[PROVIDED DATA — start]
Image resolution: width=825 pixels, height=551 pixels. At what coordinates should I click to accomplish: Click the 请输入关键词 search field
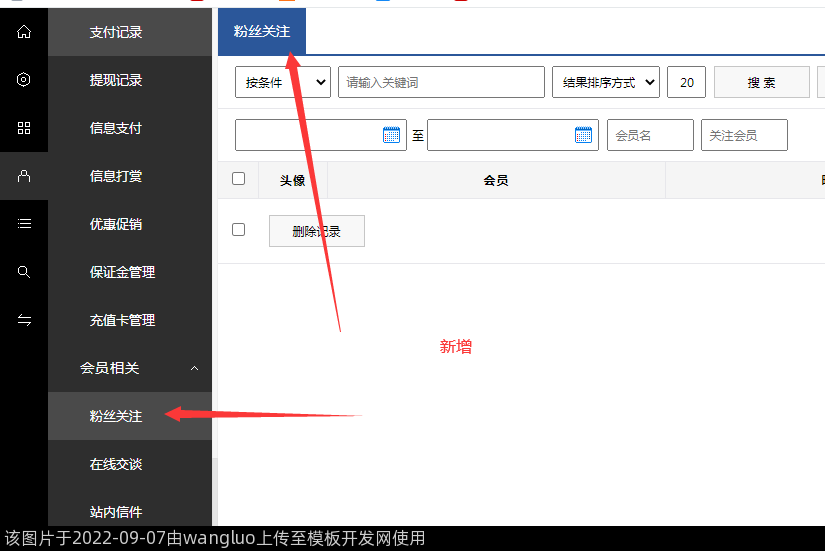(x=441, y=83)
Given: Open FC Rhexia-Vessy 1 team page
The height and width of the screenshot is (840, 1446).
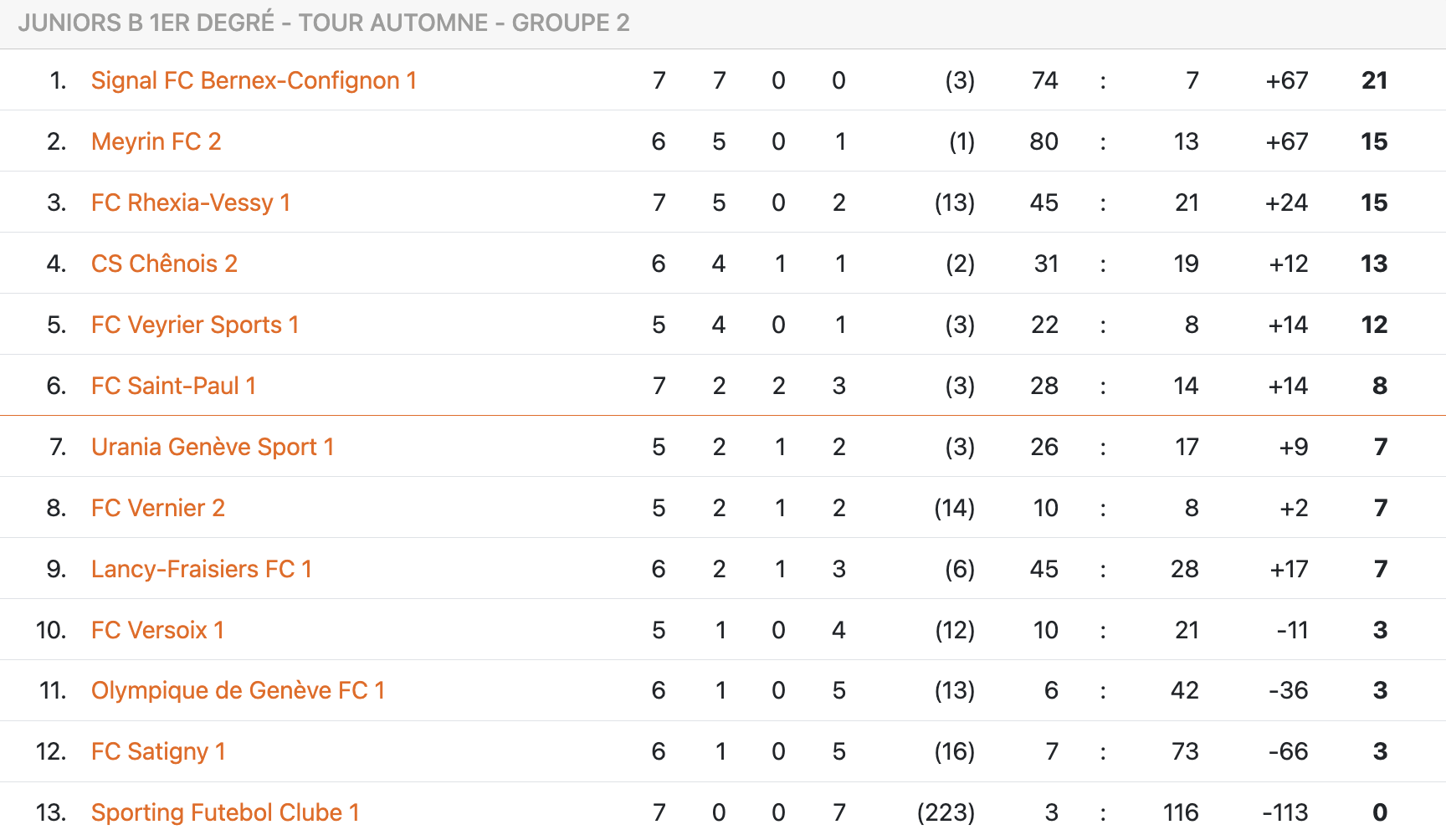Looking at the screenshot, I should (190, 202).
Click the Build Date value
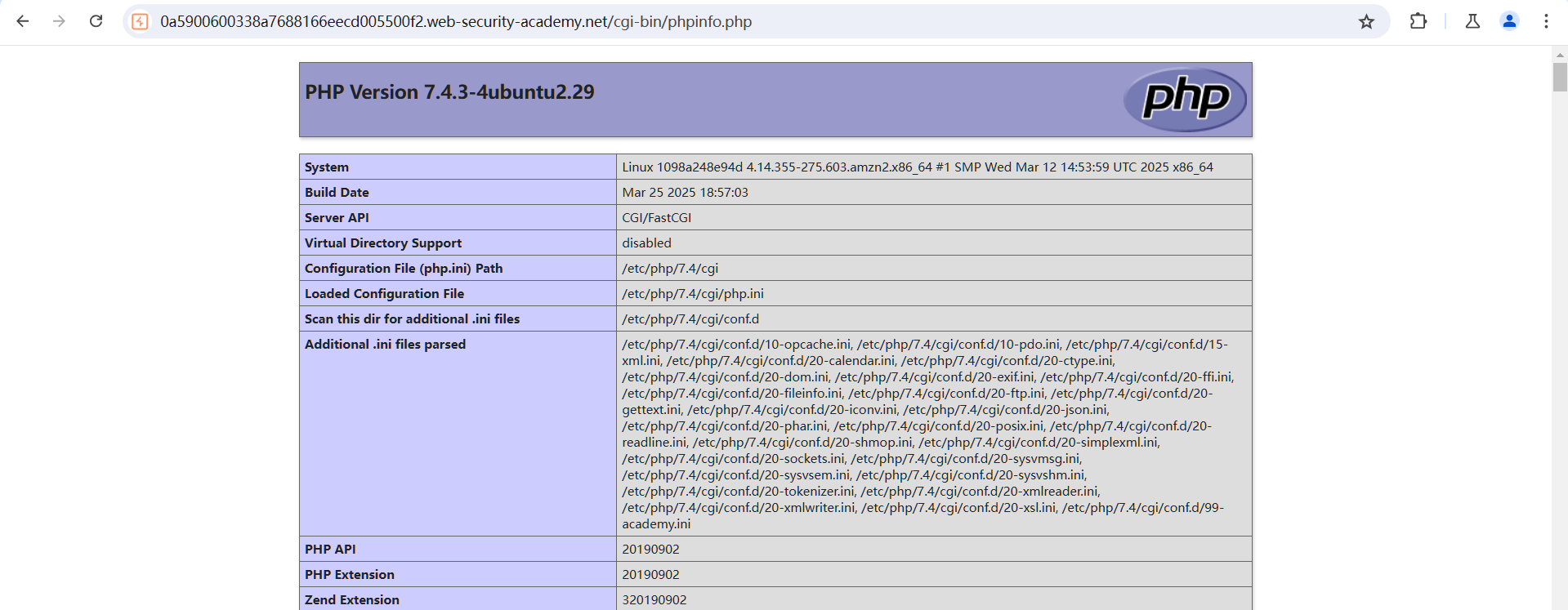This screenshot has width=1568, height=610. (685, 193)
[PROVIDED DATA — finish]
[PROVIDED DATA — start]
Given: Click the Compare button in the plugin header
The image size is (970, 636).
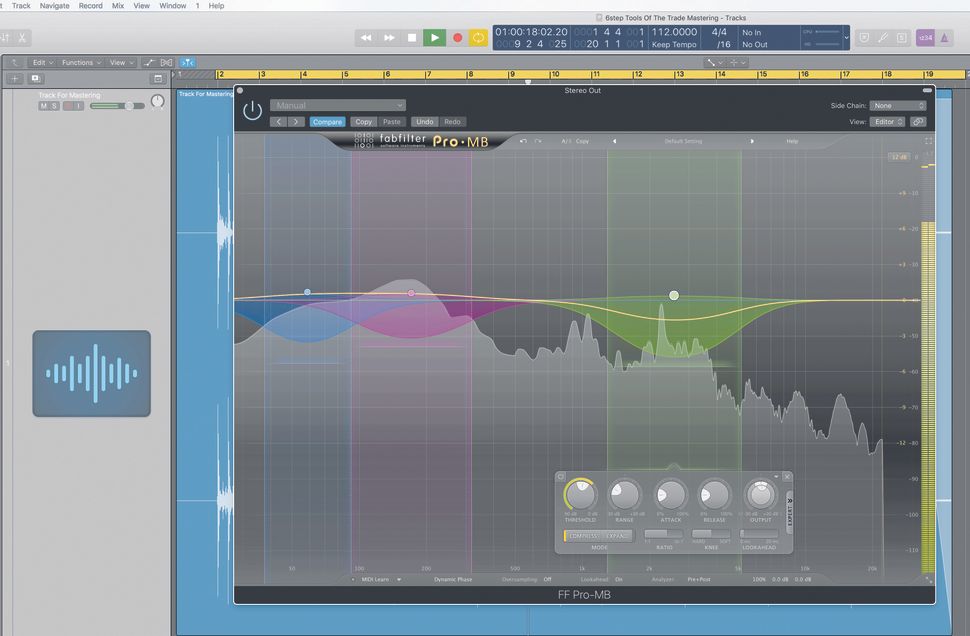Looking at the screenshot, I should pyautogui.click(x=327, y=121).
[PROVIDED DATA — finish]
[PROVIDED DATA — start]
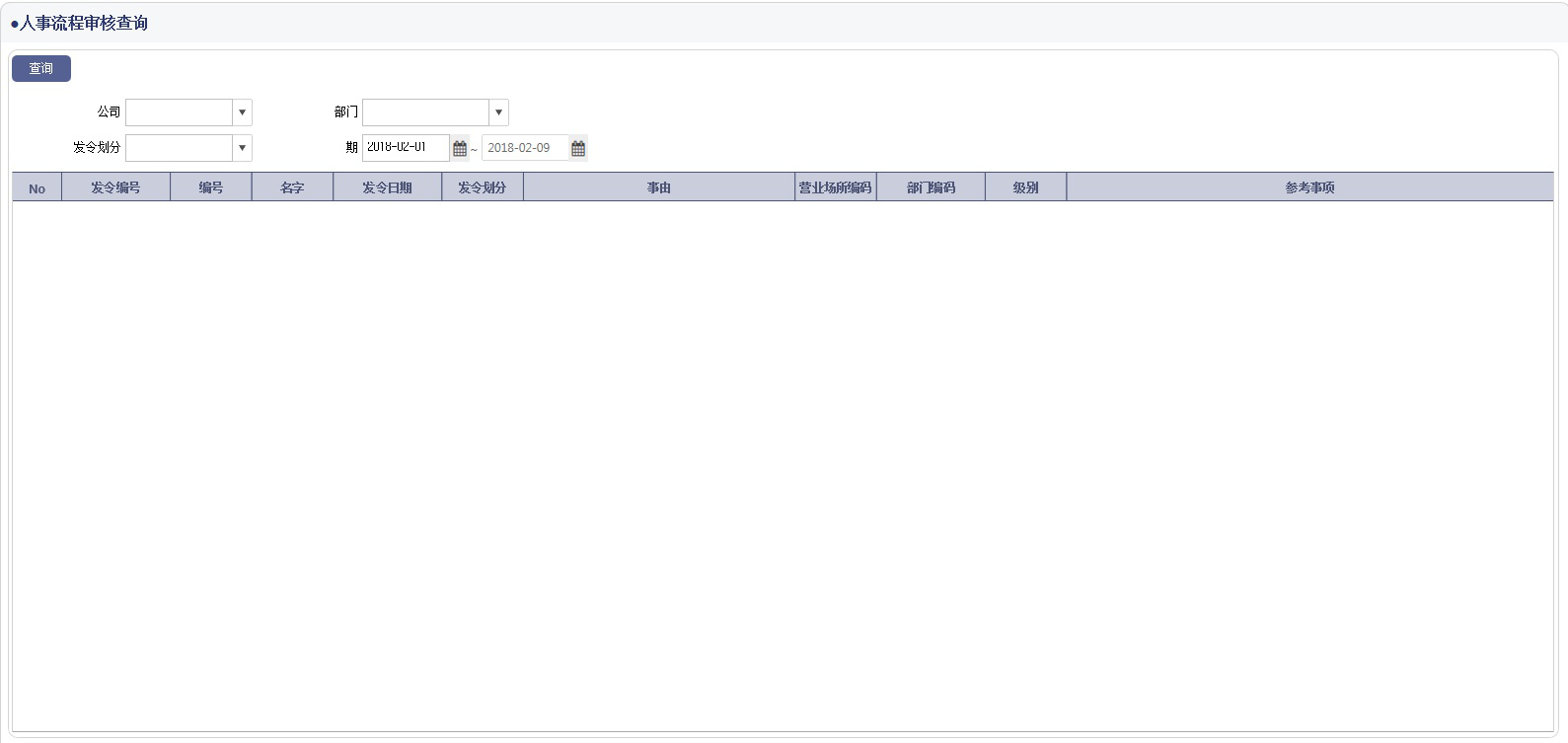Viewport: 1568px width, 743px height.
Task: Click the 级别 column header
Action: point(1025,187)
[PROVIDED DATA — finish]
WHAT YOU WILL DO: Return, from the entries, each line that holds "Given".

TASK RESULT:
Given: Open FC Rhexia-Vessy 1 team page
Given: Click the Compare button in the plugin header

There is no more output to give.